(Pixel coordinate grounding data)
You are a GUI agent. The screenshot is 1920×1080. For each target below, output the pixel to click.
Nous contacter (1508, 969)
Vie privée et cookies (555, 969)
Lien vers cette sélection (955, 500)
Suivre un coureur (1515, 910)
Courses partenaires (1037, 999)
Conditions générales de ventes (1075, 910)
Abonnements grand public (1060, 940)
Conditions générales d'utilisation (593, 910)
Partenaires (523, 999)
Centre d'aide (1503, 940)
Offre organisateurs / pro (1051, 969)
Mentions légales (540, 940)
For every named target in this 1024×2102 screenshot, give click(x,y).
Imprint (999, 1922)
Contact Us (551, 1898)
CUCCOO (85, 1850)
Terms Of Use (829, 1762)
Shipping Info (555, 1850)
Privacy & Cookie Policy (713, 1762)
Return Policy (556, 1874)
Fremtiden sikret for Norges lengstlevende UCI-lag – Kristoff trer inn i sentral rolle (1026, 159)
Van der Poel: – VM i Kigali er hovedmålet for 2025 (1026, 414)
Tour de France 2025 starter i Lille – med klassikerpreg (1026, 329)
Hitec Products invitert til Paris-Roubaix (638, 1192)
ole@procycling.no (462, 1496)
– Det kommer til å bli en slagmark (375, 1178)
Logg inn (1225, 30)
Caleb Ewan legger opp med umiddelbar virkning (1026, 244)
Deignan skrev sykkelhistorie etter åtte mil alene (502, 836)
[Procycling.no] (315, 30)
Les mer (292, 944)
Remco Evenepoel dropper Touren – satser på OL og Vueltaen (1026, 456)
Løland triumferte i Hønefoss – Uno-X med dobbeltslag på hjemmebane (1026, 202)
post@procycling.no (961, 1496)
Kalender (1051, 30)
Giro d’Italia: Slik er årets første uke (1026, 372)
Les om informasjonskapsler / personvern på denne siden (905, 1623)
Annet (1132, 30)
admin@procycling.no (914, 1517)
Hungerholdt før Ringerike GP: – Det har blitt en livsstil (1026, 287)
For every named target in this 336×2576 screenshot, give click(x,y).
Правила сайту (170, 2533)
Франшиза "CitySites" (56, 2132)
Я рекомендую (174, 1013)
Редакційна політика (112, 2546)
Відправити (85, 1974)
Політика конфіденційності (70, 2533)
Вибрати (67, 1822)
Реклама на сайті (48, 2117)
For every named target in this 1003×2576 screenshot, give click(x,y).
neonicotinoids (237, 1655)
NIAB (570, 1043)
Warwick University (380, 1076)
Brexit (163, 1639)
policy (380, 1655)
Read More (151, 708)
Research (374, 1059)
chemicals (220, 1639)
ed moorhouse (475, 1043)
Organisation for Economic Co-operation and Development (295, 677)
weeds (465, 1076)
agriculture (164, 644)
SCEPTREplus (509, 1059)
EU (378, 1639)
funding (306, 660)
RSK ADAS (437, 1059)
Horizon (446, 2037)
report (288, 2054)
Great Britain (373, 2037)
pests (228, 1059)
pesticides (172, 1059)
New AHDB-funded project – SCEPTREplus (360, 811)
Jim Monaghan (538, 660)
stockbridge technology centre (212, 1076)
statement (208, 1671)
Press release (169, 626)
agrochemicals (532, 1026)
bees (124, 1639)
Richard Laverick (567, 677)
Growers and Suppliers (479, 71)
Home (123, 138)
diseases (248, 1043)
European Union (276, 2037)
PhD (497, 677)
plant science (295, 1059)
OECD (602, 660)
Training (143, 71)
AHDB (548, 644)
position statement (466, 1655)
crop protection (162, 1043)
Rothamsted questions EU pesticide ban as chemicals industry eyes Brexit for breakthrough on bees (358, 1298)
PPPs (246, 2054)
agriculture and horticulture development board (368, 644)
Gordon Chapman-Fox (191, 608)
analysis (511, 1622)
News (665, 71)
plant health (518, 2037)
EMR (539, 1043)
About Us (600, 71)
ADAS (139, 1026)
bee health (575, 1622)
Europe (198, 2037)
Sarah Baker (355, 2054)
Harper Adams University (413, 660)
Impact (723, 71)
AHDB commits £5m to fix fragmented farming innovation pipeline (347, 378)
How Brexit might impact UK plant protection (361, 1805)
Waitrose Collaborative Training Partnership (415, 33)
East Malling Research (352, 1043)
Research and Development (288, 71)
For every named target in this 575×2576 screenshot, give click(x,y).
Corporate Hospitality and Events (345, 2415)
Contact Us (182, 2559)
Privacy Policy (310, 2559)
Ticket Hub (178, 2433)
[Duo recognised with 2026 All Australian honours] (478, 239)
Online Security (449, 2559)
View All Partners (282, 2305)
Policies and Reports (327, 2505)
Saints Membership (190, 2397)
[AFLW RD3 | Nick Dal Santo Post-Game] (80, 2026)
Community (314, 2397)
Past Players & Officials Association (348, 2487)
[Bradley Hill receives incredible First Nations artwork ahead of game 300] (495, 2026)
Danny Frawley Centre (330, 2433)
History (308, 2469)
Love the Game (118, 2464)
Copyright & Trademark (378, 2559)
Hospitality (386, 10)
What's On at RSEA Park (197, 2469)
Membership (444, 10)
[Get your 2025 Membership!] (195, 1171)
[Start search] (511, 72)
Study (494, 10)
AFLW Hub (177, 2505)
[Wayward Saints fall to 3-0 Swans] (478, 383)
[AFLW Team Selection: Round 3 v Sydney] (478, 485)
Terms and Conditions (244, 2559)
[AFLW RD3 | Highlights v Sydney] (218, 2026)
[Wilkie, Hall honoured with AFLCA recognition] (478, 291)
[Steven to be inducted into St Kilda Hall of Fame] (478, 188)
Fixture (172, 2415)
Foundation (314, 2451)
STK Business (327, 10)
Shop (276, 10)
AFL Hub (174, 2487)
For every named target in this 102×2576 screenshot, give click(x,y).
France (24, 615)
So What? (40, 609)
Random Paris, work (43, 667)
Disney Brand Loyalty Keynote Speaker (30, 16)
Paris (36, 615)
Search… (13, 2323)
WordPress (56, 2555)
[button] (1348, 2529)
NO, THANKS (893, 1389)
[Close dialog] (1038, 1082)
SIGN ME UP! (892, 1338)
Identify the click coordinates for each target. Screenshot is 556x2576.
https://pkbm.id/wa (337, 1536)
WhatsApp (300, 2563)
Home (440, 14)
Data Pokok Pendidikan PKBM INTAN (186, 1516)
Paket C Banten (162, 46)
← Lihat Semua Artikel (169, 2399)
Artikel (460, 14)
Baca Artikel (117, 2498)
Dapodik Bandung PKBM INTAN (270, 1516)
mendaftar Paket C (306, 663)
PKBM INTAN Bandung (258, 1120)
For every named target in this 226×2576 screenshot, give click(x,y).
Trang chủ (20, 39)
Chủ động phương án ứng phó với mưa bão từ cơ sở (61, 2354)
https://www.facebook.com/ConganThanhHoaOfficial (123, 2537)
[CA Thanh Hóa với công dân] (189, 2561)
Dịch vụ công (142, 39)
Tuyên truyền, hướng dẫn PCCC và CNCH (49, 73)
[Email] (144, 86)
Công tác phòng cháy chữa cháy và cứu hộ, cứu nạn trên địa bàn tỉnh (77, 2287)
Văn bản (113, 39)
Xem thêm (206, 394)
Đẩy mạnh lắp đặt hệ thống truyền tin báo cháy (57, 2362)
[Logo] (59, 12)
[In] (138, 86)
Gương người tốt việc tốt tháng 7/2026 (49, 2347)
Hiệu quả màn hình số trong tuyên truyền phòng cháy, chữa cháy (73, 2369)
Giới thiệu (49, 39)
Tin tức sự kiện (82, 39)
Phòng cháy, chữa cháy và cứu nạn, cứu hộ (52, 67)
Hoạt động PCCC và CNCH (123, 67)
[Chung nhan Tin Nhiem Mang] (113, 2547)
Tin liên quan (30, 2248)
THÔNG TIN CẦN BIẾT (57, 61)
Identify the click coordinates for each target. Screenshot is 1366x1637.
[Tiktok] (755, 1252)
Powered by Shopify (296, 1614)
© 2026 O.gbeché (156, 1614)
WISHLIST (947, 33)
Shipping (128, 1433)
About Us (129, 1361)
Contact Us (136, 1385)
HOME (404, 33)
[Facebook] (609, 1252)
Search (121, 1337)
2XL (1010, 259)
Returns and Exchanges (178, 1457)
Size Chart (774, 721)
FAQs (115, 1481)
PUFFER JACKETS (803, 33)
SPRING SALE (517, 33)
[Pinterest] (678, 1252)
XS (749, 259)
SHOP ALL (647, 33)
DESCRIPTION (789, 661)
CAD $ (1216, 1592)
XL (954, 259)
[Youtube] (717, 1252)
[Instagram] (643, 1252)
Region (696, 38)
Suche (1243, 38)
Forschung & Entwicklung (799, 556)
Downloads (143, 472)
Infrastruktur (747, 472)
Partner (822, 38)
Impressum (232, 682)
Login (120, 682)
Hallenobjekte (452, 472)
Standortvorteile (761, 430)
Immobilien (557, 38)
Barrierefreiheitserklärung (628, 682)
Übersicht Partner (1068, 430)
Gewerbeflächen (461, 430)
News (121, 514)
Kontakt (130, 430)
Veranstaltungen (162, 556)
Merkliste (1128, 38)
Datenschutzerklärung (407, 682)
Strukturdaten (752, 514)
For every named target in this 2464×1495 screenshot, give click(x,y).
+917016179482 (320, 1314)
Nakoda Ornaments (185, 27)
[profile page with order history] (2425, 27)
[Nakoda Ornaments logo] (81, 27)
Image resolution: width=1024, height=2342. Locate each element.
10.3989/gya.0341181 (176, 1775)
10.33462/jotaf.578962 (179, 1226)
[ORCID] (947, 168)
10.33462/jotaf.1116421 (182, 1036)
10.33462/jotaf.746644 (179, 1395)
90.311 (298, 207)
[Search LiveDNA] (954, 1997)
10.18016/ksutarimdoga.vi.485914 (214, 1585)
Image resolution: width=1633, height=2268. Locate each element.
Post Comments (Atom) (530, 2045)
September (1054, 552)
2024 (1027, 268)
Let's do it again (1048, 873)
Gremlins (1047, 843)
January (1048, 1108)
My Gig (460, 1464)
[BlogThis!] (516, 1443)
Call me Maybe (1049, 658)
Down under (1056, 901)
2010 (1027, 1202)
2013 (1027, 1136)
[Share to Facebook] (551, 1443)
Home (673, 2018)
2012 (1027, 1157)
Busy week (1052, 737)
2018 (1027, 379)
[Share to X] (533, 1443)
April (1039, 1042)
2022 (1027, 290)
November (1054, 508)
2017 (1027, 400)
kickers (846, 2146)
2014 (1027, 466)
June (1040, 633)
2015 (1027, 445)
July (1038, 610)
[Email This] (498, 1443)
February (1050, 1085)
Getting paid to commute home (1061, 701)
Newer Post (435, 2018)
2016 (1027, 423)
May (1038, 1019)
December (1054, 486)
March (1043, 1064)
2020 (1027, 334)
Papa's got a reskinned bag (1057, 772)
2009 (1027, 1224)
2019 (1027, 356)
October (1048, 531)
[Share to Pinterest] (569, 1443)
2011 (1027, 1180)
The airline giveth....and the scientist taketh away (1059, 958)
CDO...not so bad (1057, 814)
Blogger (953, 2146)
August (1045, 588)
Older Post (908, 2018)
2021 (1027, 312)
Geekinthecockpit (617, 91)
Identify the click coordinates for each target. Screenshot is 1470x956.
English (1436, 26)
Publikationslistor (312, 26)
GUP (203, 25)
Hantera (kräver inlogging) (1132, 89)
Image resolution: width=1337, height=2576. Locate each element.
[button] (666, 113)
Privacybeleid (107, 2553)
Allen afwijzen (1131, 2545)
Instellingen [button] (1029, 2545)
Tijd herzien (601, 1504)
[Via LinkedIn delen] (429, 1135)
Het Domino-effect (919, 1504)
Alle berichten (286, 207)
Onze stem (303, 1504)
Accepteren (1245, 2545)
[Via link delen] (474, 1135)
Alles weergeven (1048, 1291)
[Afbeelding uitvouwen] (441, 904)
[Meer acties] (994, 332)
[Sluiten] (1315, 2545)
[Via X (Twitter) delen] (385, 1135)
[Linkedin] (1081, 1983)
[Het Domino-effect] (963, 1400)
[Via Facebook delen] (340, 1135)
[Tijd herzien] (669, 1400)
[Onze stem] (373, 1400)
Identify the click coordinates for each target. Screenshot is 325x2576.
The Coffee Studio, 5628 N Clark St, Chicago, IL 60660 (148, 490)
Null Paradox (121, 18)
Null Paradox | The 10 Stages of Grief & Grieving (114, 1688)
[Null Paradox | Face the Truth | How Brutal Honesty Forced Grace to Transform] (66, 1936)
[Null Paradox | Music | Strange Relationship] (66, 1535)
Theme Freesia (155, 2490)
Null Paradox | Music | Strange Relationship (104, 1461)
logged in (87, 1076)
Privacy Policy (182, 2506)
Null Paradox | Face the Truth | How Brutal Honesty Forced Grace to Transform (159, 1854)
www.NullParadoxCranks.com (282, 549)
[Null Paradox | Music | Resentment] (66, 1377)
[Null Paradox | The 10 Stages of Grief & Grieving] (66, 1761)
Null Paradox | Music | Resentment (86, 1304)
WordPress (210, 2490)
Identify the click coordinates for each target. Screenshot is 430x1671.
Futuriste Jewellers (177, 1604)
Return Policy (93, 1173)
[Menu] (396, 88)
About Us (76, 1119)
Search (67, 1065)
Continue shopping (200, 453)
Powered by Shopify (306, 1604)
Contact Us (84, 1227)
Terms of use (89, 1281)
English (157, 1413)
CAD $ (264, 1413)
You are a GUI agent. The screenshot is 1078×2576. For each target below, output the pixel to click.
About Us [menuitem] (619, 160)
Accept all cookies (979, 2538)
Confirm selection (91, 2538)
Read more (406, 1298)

EXERCISE DESCRIPTION ::
Would you copy out exactly the lines from the one holding "Accept all cookies (979, 2538)" through the end of the entries above, both ends included?

EXERCISE RESPONSE ::
Accept all cookies (979, 2538)
Confirm selection (91, 2538)
Read more (406, 1298)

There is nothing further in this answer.